Nyc taxi (Photo credit: Wikipedia)


Jonah takes a break from driving. He has carried plenty of fares today and can take a little extra time to himself. He grabs his laptop and taps away. Jonah is going to be a writer. Every chance he gets he types and types, never stopping always pouring the ideas into his machine, when it behaves, and waiting to see what people think. He writes about anything and everything, and dreams big dreams, in the big city he calls home.

Here he has a chance to make his dreams come true. He misses Nairobi sometimes, as is to be expected, but he was restless. His college education could have landed him a good job, but he was never content in any of them. When his little cousin wrote him and offered him work, he had to take the chance, so now he is here, in this city that seldom (all the press aside) sleeps. The city is like a world unto itself, like home but more so, and his job lets him explore it, gathering stories and ideas.

Some of his friends get frustrated with their fares, especially the arrogant, young, white college students. He could to, he supposes, listening to their left-handed compliments about his erudition, their woeful ignorance of his education. The assumptions that African immigrants are either poor and/or unsophisticated could make Jonah angry if he let it. The way he sees it, that is their problem.
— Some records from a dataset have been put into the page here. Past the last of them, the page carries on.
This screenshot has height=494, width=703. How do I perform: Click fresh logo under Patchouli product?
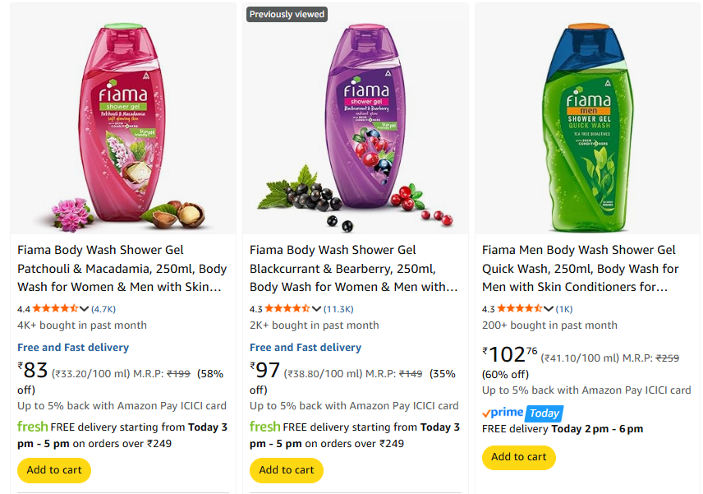33,427
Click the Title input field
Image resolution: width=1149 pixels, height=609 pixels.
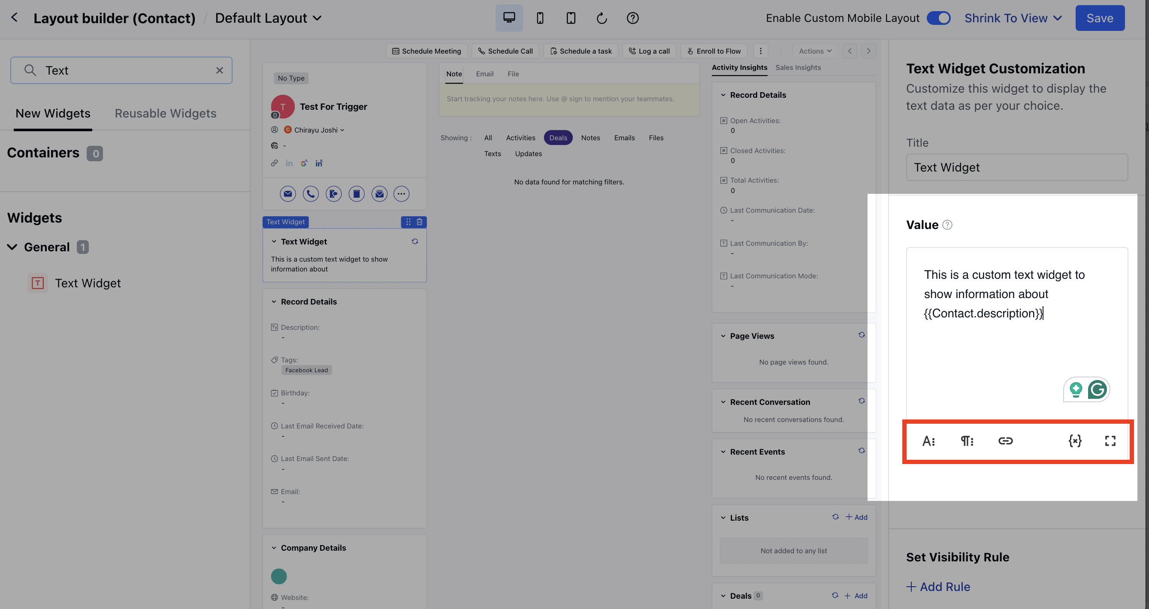coord(1017,167)
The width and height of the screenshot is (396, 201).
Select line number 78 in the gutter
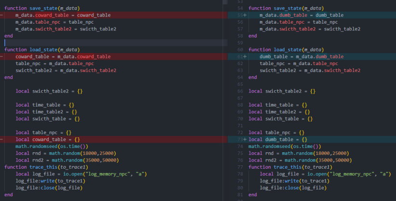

He just gets a laugh out of it, and more stories. Fingers flying furiously over the keyboard, he spins a tale from his latest encounter, a well-meaning older woman who overtipped him so he could “send the money home.” To his father the well-respected lawyer.  He smiles, and writes and waves to the other drivers as they pass. They all think he is crazy and he is okay with that too. Because he knows better.

He closes up his machine and turns on the “in service light” and drives out. He drives out to collect his fares. He drives out to collect his stories.